Agrivoltaics serves agricultural production. It's a production method that combines agricultural production with energy production. It's a unique way of creating beneficial synergies between agricultural activity and solar energy, on the same surface. Since March 2023, it has been governed by a law (art. L. 314-36 of the Energy Code), whose implementing decree is currently being finalized (scheduled for the first quarter of 2024). This decree aims to prevent abuses and ensure that :

• Agricultural production remains the mainstay of production.
• Agricultural production is maintained,
• Agrivoltaic technology does indeed provide a service to agricultural production,

Each project is tailored to the farmer's crops and equipment. The dimensions of the farm machinery are taken into account to define the height and spacing of the solar panels.

Water availability, insofar as it is influenced by the agrivoltaic system, is adapted to the growth requirements of the crop in question. We ensure that rainwater is distributed evenly to the crops below the agrivoltaic system. This process can be optimized with additional technical equipment.

The development required for an agrivoltaic project is the same as for a conventional solar project. It takes around 5 years from the signing of the Land Agreements (between the landowner and the energy company) to the commissioning of the park. This time frame includes environmental impact studies for the four seasons (1 year), the preliminary agricultural study, the time required for governmental approval (1 year) and the time required for connection (2 to 3 years).

The dismantling of the farm, the restoration of the land to its original state (certified by a bailiff) and the recycling of the farm's components are legal obligations.
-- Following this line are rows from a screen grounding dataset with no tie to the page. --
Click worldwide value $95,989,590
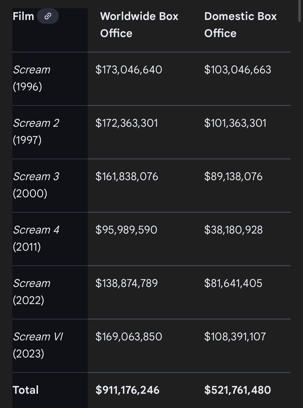This screenshot has height=408, width=303. (126, 230)
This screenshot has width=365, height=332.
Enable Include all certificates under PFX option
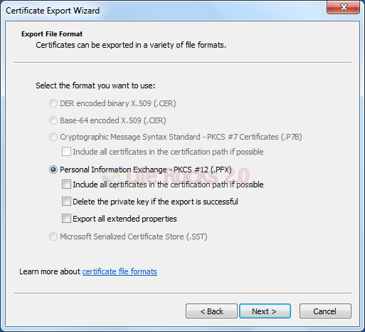(x=66, y=185)
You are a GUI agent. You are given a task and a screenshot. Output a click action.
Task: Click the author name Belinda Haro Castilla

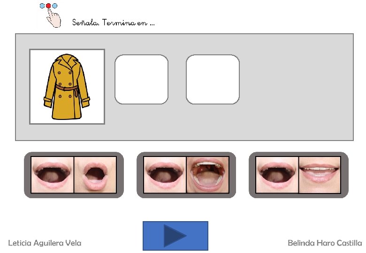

This work and the costs involved are the responsibility of the project owner. The piles, driven into the ground, are removed.

Agrivoltaics is not a new technology, but a new application of an existing, proven technology. The return, risk and administrative costs of agrivoltaic system are comparable to those of an investment for a ground-mounted photovoltaic systems.

Like the ground-mounted photovoltaic systems, the agrivoltaic systems have a lifespan of 30 to 50 years.

Agrivoltaic installations, both the photovoltaic modules and the structures, do not reflect light. The risk of glare for local residents is extremely low. What's more, the systems don't emit any noise and can be installed very quickly (just a few weeks). Landscaping is designed to limit the visual impact on direct neighbours (planting of hedges, etc.). Taxes relating to the installation of a solar park generate public funds for the commune, the community of communes and the département.

The Plurinannuel de l'Energie (Multiannual Energy Plan), which aims to move away from fossil fuels by 2050 (which currently account for over 50% of our energy consumption), has set a milestone target of 100 GWp of solar power installed in France by 2035 (compared with 18 GWp in the first half of 2023). With the potential for PV on roofs and parking lot shades estimated at between 23 and 53 GWp, it is imperative to expand the potential for agricultural land. With agrivoltaic technologies enabling the installation of between 0.3 and 1 MWp per hectare, between 29 and 200,000 hectares of agricultural land will need to be equipped to meet our energy targets (i.e. less than 1% of French agricultural land). Agrivoltaics is 140 times more efficient than biofuel and 44 times more efficient than methanization in terms of surface area used. Since 2014, almost 2,800 agrivoltaic systems have been installed worldwide, representing a total capacity of around 2.9 GWp. Most of these systems have been installed in Asian countries such as Japan, China and South Korea. A few have also been installed in the USA and Europe.

Agrivoltaics is currently more expensive than ground-mounted photovoltaic systems, as it is designed to promote and optimize agricultural production, sometimes to the detriment of photovoltaic production. In fact, the structures are raised to adapt to the height of crops, animals or machinery. Some panels are less powerful, to let in more light for the plants. Nevertheless, costs will continue to fall as technology evolves.